Lu-Kiss



“Memang, setiap perempuan mau pendamping yang sudah mapan, punya rumah, punya mobil, jalan-jalan ke mall, cakep, muda, necis, bersih dan lain-lain. Siapa yang nggak mau seperti itu. Tapi, cinta juga tak bersyarat karena cinta itu mau menerima apa adanya. Misal dia belum punya apa-apa, kita mau bersama-sama mencari, membangun rumah impian walau awalnya susah, intinya bareng-bareng untuk bahagia. Kita bisa seperti itu karena cinta tadi. Mau sama-sama memulai dari nol. Kalau menurut ceritamu, kamu nggak cinta. Memang, keadaan sekarang, belum tentu nanti-nanti. Sekarang yang membuat kita tidak mau karena kegamangan masa depan ternyata nanti dia lebih sukses. Tapi itu nggak apa-apa. Tantangan dan pilihan. Kita harus memilih jalan. Kamu mau hidup yang sama-sama memulai dari nol, nggak maju-maju dengan keadaan seperti itu terus dan ditambah lagi nggak cinta, hidupmu bakalah menyedihkan.”

“Iya. Ada dua manusia. Yang dengan keadaan apapun dia, aku bisa menerima.”

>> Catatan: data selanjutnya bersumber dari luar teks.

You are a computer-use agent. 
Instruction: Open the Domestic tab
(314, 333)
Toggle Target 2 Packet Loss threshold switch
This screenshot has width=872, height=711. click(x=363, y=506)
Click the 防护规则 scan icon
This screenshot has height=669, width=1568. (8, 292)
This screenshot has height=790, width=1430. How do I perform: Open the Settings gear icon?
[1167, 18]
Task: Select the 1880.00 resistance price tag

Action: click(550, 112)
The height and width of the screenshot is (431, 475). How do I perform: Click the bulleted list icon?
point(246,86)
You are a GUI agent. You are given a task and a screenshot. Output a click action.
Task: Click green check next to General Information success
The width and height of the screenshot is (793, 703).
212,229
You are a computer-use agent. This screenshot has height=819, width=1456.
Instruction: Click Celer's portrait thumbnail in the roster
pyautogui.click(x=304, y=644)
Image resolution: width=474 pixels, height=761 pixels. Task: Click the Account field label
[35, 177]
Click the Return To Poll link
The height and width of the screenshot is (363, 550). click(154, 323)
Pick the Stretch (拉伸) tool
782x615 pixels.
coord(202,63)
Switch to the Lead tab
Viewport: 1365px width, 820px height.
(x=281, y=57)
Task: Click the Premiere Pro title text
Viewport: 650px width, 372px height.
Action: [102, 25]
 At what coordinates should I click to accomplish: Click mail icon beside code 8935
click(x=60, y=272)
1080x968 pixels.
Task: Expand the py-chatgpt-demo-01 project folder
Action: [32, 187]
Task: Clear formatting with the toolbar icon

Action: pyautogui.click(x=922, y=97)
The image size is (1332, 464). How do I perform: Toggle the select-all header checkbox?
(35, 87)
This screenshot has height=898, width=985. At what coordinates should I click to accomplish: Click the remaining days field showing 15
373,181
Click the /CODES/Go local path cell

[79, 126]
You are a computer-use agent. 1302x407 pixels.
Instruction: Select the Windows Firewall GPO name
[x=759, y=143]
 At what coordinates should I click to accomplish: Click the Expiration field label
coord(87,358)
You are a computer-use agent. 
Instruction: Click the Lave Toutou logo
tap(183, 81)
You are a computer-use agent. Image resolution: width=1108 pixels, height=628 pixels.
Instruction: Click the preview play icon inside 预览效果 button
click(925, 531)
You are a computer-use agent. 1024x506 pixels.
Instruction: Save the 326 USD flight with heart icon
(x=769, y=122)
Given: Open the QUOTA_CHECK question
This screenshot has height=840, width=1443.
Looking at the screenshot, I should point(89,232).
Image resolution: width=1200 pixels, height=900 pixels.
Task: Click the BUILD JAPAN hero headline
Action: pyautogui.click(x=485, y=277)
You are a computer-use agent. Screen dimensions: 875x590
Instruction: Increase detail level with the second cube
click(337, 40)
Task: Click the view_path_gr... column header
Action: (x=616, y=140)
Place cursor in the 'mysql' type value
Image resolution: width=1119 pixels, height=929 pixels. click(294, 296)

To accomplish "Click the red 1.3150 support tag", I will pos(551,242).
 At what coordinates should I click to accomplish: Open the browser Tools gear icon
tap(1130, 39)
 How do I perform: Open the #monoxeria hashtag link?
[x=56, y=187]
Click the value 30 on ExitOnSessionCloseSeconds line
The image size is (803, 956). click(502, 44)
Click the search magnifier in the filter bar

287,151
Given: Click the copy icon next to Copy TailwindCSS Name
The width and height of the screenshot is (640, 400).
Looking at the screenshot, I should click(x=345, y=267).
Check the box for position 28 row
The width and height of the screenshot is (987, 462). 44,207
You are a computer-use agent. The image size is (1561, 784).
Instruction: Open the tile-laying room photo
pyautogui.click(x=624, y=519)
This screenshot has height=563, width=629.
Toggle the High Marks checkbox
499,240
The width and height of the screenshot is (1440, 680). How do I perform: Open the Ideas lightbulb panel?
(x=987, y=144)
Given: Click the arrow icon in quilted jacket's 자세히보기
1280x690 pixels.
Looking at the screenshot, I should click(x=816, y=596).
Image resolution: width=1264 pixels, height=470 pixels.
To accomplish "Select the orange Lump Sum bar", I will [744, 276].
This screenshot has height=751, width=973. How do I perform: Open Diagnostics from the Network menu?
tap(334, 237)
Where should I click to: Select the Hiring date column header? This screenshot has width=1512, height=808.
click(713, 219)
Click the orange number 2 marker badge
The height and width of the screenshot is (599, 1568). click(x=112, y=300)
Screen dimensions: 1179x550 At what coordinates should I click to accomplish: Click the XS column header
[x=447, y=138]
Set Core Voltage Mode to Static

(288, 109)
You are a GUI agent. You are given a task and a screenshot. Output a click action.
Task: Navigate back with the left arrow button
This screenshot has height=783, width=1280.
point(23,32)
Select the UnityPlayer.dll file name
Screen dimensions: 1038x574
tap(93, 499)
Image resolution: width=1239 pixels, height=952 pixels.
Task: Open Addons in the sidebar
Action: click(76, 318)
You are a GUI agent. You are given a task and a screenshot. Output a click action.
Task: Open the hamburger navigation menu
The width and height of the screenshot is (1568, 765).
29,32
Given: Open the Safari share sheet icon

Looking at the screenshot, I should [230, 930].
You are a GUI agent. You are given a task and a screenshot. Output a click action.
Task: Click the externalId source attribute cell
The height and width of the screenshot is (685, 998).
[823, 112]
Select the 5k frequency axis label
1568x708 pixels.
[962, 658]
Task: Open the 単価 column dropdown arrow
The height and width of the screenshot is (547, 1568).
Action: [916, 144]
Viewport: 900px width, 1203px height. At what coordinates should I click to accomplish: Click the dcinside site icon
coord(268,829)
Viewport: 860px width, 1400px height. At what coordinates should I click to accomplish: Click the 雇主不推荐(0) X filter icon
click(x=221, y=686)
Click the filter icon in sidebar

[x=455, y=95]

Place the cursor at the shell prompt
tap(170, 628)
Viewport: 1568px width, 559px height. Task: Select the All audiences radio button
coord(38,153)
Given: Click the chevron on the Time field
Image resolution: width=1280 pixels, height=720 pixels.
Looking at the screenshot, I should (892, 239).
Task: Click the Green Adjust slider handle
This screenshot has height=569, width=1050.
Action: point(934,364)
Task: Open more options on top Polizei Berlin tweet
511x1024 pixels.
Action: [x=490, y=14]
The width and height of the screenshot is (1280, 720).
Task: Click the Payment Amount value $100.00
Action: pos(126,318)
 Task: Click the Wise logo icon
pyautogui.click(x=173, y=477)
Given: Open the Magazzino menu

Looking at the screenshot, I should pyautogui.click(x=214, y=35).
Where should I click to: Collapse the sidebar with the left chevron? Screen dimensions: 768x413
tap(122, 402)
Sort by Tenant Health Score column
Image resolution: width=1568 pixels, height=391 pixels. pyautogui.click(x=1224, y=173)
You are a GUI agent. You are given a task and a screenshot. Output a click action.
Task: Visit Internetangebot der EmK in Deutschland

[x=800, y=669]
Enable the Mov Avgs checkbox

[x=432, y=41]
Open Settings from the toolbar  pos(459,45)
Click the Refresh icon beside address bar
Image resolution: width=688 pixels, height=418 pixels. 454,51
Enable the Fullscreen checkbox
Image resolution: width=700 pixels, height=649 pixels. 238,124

“Berarti cintamu untuk dua orang itu. Misal mereka tak tercapai, jangan memaksakan yang kira-kira nantinya menyedihkan.”

“Kadang yang susah itu, kita sudah bersedia menerima segala kekurangannya, tapi orang itu tetap tak mau.”

***
Jam 11 kita berangkat. Mengawali siang tadi untuk menghabiskan sampai kandas kebersamaan.

“Berat! Jangan cepet-cepet.”

“Berdirinya serong.”

“Nggak denger.”

“Padahal aku udah keras banget.”

“Ceritanya nanti ya kalau udah sampai, aku nggak denger kamu ngomongin apa.”

Jalan berkelok-kelok yang aduhai itu. sudah seperti setlika siang-siang mondar mandir dengan si merahmu. Untung cuaca tak segarang dua hari yang lalu. Bertemu dengan orang-orang hebat, semoga anti ketularan hebat. Mendengarkan percakapan siang-siang dengan angin semilir. Ngantuk tak tertahan. Minum kopi hitam sebentar.

Permak lukisan segera dibungkus kardus kirim ke Jakarta. Uang masuk kantong beberapa juta. Senang, beli cat lagi, kanvas lagi, melukis lagi, pameran tunggal.

“Makan yuk, aku yang traktir.”

“Setelah ini, kamu mau pulang atau ikut aku melukis?”

“Ikut ya.”

Kanvas sudah penuh warna-warni berbeda. Tema ini itu, buku puisi ini itu. Aku merebahkan tubuh pada karpet janda serta mengambil guling. Tidur sebentar berteman bau cat yang khas. Kamu melanjutkan warna-warna itu, membuat tangan, kaki baju, celana penuh warna.

Kita sudah melewatkan siang berdua. Melawan arus angin dengan lukisan yang sangat besar sampai pegal tangan ini, kemudian kamu lambatkan laju kendara. Seperti itu berulang-ulang sampai di tempat tujuan. Selanjutnya kardus yang juga ukuran besar. Hari ini sungguh menyenangkan. Meski diombang-ambing angin yang berat di tangan tapi aku menyukainya.

“Tunggu sampai dua bulan. Kalau masih sama, jangan beri harapan. Tinggalkan dia. Dua bulan ini, cari tahu seberapa besar dia mencintaimu.”

“Ya, aku sudah bertemu dengan jawaban itu.”

“Mari pulang.”

Eh, diam-sia ada wajah cemburu dan sangat takut kehilangan. Aku masih menjaga kehormatan untuk sekadar tak merebut kekasihmu, kecuali diam-diam agar kau tak tahu (dan kekasihmu yang juga mau).